==== Available records

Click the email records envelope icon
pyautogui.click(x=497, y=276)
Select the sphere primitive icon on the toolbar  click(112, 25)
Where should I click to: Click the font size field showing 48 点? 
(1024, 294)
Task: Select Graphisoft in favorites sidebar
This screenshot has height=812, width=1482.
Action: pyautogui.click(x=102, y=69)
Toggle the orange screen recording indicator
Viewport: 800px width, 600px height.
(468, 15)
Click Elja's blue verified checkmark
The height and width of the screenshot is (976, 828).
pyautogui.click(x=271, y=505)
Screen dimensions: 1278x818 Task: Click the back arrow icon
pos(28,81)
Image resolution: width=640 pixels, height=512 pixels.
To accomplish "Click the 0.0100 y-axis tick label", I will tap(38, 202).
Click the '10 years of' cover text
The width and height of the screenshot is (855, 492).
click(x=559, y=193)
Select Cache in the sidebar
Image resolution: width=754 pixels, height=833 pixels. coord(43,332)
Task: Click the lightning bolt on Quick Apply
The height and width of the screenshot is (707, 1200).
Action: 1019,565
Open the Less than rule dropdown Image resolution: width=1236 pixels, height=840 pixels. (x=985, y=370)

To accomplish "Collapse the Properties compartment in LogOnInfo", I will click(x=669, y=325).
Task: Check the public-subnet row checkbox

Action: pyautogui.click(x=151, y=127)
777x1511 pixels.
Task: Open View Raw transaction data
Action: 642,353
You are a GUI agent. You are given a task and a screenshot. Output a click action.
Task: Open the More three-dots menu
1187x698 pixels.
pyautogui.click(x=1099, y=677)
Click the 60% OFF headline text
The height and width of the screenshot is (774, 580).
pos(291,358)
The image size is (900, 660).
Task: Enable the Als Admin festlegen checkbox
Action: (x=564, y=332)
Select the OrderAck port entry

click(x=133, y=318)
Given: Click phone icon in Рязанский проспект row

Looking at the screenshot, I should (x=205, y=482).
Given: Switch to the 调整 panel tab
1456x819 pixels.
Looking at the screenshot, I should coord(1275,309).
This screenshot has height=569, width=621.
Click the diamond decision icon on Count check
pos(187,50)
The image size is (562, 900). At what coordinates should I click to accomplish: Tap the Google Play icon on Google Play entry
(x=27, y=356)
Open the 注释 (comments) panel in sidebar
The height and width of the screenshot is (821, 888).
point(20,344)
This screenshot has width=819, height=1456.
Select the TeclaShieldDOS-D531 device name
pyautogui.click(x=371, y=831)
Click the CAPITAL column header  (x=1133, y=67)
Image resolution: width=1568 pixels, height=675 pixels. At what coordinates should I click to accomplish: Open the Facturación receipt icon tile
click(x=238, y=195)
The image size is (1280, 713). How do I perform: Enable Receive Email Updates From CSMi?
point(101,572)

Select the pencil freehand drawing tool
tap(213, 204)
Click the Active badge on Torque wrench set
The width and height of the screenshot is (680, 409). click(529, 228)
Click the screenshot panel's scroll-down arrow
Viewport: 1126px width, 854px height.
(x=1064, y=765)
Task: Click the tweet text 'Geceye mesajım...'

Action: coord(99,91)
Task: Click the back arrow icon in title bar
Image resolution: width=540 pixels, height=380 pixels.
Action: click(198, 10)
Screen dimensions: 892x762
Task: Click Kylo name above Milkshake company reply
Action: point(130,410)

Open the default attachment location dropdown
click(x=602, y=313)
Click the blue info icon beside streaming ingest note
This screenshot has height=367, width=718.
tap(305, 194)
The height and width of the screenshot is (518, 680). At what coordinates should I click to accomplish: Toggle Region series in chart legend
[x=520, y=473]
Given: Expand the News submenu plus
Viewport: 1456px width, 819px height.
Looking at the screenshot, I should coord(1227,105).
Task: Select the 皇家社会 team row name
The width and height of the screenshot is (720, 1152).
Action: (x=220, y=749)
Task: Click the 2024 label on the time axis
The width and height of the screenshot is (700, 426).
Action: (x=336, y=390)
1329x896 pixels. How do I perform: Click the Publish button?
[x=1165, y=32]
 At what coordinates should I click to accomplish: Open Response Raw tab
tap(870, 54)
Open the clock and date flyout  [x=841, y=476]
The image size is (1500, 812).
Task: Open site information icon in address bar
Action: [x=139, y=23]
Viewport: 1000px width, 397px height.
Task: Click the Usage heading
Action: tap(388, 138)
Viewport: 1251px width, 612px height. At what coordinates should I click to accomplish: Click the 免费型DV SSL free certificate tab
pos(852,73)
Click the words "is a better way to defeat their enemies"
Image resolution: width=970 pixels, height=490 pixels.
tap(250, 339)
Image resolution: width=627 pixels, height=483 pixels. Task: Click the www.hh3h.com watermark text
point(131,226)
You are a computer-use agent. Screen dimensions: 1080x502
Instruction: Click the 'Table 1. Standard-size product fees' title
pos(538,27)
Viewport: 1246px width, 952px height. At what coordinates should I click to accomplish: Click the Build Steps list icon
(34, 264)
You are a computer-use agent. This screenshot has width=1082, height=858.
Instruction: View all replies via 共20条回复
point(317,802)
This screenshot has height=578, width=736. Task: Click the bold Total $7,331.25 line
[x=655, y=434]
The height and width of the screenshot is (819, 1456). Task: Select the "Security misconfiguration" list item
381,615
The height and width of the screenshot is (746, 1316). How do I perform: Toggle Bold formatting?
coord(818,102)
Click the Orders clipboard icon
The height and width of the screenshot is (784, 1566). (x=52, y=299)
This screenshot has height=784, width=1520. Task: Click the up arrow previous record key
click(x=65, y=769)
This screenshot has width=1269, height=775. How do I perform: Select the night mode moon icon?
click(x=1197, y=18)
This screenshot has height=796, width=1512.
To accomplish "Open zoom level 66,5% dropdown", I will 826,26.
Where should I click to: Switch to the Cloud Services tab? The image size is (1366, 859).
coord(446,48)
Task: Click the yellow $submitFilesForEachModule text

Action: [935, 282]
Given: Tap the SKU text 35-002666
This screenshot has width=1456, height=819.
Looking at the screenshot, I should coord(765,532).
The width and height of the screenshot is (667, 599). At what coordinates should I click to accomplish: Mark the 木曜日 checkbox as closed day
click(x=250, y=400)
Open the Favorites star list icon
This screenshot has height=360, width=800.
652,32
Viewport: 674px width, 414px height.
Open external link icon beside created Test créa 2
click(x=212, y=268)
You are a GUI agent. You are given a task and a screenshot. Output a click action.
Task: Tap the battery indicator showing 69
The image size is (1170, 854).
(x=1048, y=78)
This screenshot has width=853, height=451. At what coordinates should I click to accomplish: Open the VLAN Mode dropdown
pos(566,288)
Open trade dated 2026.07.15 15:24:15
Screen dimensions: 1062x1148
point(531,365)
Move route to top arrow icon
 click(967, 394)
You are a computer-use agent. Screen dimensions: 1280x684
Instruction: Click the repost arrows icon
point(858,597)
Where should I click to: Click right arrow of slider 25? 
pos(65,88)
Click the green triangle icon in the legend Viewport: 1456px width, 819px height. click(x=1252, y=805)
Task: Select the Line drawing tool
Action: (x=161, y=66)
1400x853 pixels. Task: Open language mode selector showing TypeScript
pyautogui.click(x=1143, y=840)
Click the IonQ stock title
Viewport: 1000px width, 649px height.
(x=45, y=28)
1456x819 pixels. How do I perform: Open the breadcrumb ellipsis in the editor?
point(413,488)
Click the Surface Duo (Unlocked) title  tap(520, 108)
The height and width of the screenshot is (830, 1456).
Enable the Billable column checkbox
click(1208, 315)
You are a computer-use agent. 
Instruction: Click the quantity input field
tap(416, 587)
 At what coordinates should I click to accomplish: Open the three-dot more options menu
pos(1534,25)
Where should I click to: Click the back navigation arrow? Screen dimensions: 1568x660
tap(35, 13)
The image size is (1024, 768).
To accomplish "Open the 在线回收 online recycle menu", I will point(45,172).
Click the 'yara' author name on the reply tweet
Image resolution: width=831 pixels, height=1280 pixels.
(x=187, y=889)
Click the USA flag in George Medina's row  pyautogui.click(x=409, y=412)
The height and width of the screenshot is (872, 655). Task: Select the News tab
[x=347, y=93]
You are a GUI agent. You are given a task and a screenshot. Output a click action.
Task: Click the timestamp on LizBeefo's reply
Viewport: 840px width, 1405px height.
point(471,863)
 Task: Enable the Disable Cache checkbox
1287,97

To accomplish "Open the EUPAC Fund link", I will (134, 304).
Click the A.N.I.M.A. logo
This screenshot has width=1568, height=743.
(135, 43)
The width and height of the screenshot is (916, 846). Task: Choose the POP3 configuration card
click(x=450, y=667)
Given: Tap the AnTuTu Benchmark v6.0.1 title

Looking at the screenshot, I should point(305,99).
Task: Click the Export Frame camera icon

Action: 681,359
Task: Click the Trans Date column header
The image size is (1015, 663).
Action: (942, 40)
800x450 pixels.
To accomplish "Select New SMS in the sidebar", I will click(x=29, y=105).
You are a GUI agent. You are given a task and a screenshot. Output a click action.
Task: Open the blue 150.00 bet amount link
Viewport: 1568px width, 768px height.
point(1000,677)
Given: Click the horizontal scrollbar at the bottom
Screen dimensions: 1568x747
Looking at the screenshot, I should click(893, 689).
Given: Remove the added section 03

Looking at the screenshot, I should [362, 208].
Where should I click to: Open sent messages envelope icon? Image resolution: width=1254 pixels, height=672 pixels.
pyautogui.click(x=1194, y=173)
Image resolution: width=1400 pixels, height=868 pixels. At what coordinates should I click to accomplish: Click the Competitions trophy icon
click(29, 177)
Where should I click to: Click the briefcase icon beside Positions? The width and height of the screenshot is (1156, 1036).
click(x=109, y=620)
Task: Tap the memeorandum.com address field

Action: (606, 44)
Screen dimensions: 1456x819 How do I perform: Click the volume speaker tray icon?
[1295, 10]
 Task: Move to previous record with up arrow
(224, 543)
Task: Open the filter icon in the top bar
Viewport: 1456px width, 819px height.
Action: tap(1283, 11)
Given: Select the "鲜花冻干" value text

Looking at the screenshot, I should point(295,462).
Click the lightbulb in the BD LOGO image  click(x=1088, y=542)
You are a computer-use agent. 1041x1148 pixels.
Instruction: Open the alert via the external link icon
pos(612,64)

========

# Given exercise
Copy the entries verbatim, everything from the line containing "Where should I click to: Click the back" down to the line containing "Click the USA flag", both of those lines included.

# Task result
Where should I click to: Click the back navigation arrow? Screen dimensions: 1568x660
tap(35, 13)
The image size is (1024, 768).
To accomplish "Open the 在线回收 online recycle menu", I will point(45,172).
Click the 'yara' author name on the reply tweet
Image resolution: width=831 pixels, height=1280 pixels.
(x=187, y=889)
Click the USA flag in George Medina's row  pyautogui.click(x=409, y=412)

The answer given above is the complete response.